By Azaria Evans 

Aishe Keita is an actor and educator with the Freehold Engaged Theater Program at Washington Correctional Center for Women. She focuses on doing applied theater work: bringing self-expression, poetry, writings, anything that involves the ‘self-singing’, into marginalized communities to give a voice.

Q: What is the biggest obstacle when it comes to achieving lasting health equity?
A: Independence – I’m a woman of color from Mali and Jamaica and we don’t have independence. Independence can bring a state of capability if you feel independence if you feel confident and you feel capable to do this – to find health care, to find the profession, or to get the education you need. The lack of independence and capability that we have in this country really prohibits that for us, really makes it very dim for people of color to find the resources. If you’re not [able] to get a job, or a car, then your resources are less than someone that has all of those opportunities. We need to balance giving people full human capacity, full capability, and access to education and health care.

Q: Do you have any advice for someone who is trying to gain that independence?
A: I would say reach out and find a community. I would bring it back to my work in theater development which can really bring courage to the human, and if you have courage you can go and say – I’m not going to lay in bed today and I’m going to have the courage to get up and go find help, I’m going to go see what’s out there for me. And I’m going to find my worth and I have the courage, independence, and self-confidence that theater can bring, to give you a voice to do those things.

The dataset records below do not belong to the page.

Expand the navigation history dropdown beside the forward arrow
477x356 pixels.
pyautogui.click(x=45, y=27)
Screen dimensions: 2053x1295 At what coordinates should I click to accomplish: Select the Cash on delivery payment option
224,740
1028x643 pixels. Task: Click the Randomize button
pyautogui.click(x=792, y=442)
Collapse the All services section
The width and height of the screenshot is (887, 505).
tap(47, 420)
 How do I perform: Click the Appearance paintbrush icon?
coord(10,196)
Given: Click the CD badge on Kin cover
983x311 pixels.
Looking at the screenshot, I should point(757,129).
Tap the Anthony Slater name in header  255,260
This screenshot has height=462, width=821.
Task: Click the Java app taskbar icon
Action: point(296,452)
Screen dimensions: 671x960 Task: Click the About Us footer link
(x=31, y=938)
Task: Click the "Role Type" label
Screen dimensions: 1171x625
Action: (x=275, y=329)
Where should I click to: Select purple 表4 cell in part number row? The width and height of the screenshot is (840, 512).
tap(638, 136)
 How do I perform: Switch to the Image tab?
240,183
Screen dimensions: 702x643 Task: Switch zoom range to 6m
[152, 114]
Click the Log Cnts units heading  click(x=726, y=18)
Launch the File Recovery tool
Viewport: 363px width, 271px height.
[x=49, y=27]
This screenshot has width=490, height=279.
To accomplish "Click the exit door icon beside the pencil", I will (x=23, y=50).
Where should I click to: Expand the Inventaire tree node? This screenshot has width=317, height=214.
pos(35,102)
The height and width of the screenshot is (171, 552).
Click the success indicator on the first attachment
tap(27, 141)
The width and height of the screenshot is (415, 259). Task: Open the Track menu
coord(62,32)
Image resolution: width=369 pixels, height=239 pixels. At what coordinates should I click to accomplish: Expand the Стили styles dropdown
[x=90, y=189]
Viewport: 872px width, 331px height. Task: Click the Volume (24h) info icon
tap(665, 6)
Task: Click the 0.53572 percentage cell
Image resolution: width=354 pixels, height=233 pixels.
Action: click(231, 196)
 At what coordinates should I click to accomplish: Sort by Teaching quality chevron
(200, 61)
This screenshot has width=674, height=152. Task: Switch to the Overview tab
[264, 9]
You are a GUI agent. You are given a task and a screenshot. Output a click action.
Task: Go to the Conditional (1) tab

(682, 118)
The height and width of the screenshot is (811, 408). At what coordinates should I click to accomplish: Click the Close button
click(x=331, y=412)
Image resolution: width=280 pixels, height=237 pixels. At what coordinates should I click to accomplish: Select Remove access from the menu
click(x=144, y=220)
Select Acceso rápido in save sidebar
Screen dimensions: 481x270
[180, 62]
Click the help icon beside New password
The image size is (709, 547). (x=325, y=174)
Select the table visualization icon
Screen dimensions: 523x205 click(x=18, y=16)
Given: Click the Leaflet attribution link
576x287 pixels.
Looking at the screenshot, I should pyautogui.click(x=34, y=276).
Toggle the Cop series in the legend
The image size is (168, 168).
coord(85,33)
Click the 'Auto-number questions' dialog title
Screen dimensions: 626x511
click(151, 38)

Q: What does your work mean to you and how does it connect to health equity?
A: My work means so much to me. I work with incarcerated women and that’s a very deep connection [for] me because my father was incarcerated for 45 years and died in prison. I believe the system is very cracked, there wasn’t a lot of health equity at all and that’s one of the reasons why he passed away – and I feel there’s a connection to my work. Being able to give people resources to themselves, I do not have resources to being a doctor or being a practitioner in any way, but I can give you resources to tap into who you are and to be proud of who you are, and that’s a connection with health equity — tapping into your human existence, your humanity.

Q: How can systems shift power to communities in the work for health equity?
A: By listening and asking; systems often assume: this is what this person needs, this is what this person is going through; and that is never the case. They need to realize that we already have systems in place that we’re working on, but we need assistance, we need people to ask us: “what can we do”, rather than saying we’re going to build something else for these people, or we’re going to do something and not really say: “who are you and what do you need?” Do not assume. Give people the voice. Step down and give people a platform who have so many [barriers] ahead of them. This world is built for [certain people] and [others] are trailing behind. Systems need to understand that there is a lot that they have to relinquish for people of color to come up to the same position.

Q: How do you think we as society shift how we treat people who have experienced trauma?
A: I don’t think we ignore it, I think we don’t recognize that there are many people living with trauma. I have PTSD and continuous PTSD from slavery and it’s completely ignored and I don’t think that people take the time to say [anything other than] ‘now that we’re not in a time of slavery’ — that we’ve moved passed it. There’s no recognition, there’s no asking, there’s no rehabilitation in any shape of form in the prison system, there’s no rehabilitation for anyone out here. I think it’s really giving space and having a heightened sense of awareness of – who are the people around you, and is there anyone in the room that is a person of color or a woman – let them speak first, see what do they have to say and listen.

Q: How can we as people and as organizations better address or prevent structural injustices through our health equity work?
A: That’s a tough one because the whole system to me is constructed to disadvantage of people of color, so it really is completely changing the structure of what we’ve been doing. If you want people to be healthy and have equity in health you have to give them the capability, you have to give them the means. And it’s not just building a recreational center or a medical facility, it’s educating them on what health is and who they are, where they come from, what we can do. We weren’t educated in any way shape or form on who we are and that is a disadvantage to us as people of color and that makes us feel like we are not capable to do things. We need to completely restructure education, rehabilitation, and health. Everything needs to be inclusive, they have excluded every person of color in every system that is in place, so they need to go back and restructure everything.

Q: Can you provide any advice to people that are just starting their work in health equity?
A: Find a great mentor that you can trust and who will bring you along with them. Listen, find your own voice, and keep finding out how you can bring your own flair to this work, because we’re all so different and no one is you — what you offer is what no one else can offer. Trust that you’re here for the right reasons, know that if you’re giving it your best and doing it for the right reasons and you know what those reasons are, you’re doing a great job and you’ll see that eventually and the universe will provide that for you.